- [Material provided]
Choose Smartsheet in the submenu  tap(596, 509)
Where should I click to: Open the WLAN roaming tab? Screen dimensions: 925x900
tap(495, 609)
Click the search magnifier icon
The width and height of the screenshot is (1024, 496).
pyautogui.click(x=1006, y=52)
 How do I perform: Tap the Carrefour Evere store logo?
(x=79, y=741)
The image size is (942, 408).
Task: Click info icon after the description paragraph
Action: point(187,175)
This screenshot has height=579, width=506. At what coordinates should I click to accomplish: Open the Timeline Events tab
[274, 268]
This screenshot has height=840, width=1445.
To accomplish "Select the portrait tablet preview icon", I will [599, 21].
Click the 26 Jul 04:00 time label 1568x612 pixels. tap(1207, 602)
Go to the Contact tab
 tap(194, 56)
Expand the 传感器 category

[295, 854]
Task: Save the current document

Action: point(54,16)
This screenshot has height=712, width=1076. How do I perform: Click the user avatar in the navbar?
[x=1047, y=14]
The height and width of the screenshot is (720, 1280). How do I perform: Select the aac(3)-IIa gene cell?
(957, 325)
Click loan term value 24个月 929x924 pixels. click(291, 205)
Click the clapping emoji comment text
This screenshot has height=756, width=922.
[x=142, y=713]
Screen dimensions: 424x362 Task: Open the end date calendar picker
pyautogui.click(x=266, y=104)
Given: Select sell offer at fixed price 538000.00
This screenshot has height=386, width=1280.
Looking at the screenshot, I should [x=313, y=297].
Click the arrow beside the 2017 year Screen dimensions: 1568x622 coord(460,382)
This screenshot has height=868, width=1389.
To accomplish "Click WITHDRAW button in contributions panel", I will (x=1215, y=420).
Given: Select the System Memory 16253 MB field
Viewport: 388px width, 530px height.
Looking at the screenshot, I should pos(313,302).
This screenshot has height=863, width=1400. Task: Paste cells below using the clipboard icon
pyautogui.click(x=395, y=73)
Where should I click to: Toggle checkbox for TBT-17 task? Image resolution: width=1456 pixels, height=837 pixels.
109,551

- [Goal of the exercise] From the very first line of the records down to the line with "This screenshot has height=840, width=1445.", please write out each line exactly, including both ends and no other lines.

- [Solution for this task]
Choose Smartsheet in the submenu  tap(596, 509)
Where should I click to: Open the WLAN roaming tab? Screen dimensions: 925x900
tap(495, 609)
Click the search magnifier icon
The width and height of the screenshot is (1024, 496).
pyautogui.click(x=1006, y=52)
 How do I perform: Tap the Carrefour Evere store logo?
(x=79, y=741)
The image size is (942, 408).
Task: Click info icon after the description paragraph
Action: point(187,175)
This screenshot has height=579, width=506. At what coordinates should I click to accomplish: Open the Timeline Events tab
[274, 268]
This screenshot has height=840, width=1445.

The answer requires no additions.